Bottoms es todo un caso. Cual lo sugerí al principio, es antes que nada una película subversiva, a la que de principio a fin se le nota el propósito de hacer saltar por los aires cualquier recato pudibundo. Abundan las palabrotas (la f-word sobre todo), las referencias sexuales, los escarceos (homo y hetero), una tendencia a la venganzas, e incluso a la violencia (con terrorismo juvenil incluido). En fin, incorrecciones de todo tipo que, más y menos, “inquietan” nuestras buenas conciencias.

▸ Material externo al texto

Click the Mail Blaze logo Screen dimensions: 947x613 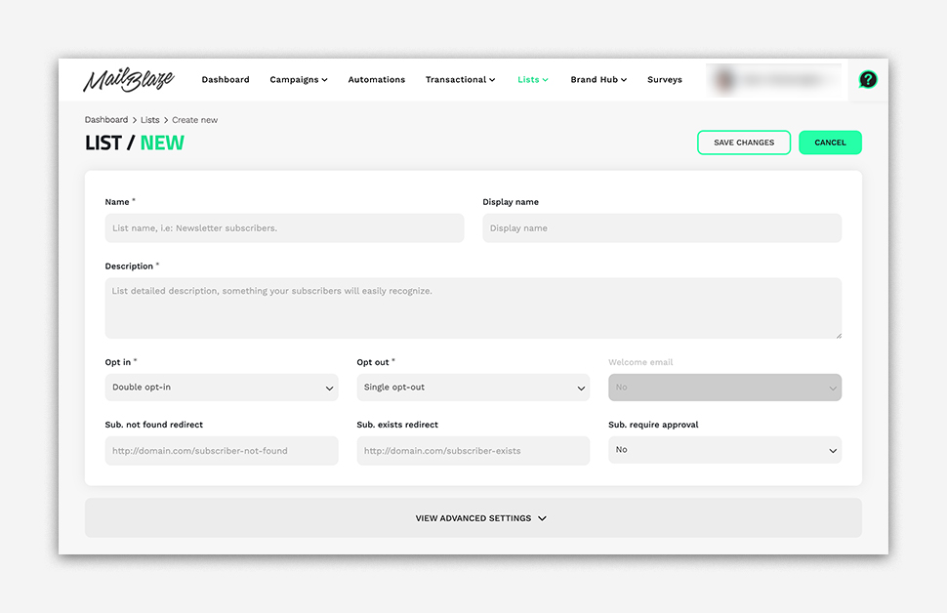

Pero ojo: todo esto brota –quiero dejarlo claro– de una suerte de higiene, de asepsia, que resulta extraña dadas las circunstancias. Una higiene nacida de la muy evidente intención de satirizar, que no deja títere con cabeza: satirizar al machismo, al feminismo, a las inercias colegiales y sus artificios, al bullying incluso, a las fraternidades, a los profes, a las “gestas” deportivas, a sus porristas. Vamos, a las convenciones de todo tipo, igual que a cualquier noción idílica relativa a los años dorados del “cole”, que no acaban de serlo entre tanto menso alucinado por los estándares de popularidad y la necesidad de reconocimiento. Para conseguirlo, la directora Seligman acierta en la apuesta de caricaturizar y/o estereotipar a todos los personajes, excepto a PJ y Josie (superlativamente actuadas, por cierto). Ellas sí que encarnan como “reales” en sus dimensiones física, psicológica y relacional, para ser puerta de entrada y cauce a lo que Bottoms resulta: una película descocada, atrevida, en sus términos muy disfrutable, que por todo lo apuntado puede no ser para todos los gustos. Pasa por Amazon Prime.

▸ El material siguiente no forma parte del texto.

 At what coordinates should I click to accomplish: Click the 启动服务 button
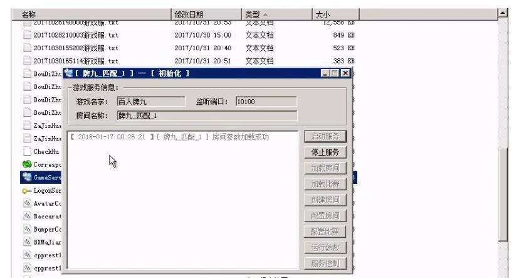click(x=325, y=137)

Y bien, en los Globos de Oro la principal ganadora fue Una batalla tras otra, de Paul Thomas Anderson, que recogió los trofeos: a película de comedia(?), director, guion y actriz de reparto. El mejor drama fue Hamnet, de Chloé Zhao, con su estelar Jessie Buckley reconocida como actriz dramática. Film internacional, El agente secreto (Brasil), de Kleber Mendonca Filho, con su estelar Wagner Moura elegido mejor actor en un drama. En salas sólo ha pasado la primera, pero que lleguen las otras ya es inminente. Durante la ceremonia, Nikki Glaser, su conductora, hizo muchas buenas bromas. Una de las mejores la siguiente, dirigiéndose a Leonardo DiCaprio: “¡Vaya carrera has tenido! Innumerables actuaciones icónicas, trabajando con los mejores directores; ganador de tres Globes y un Oscar. Y lo que más impresiona: todo lo has conseguido antes de que tu novia cumpla los 30”.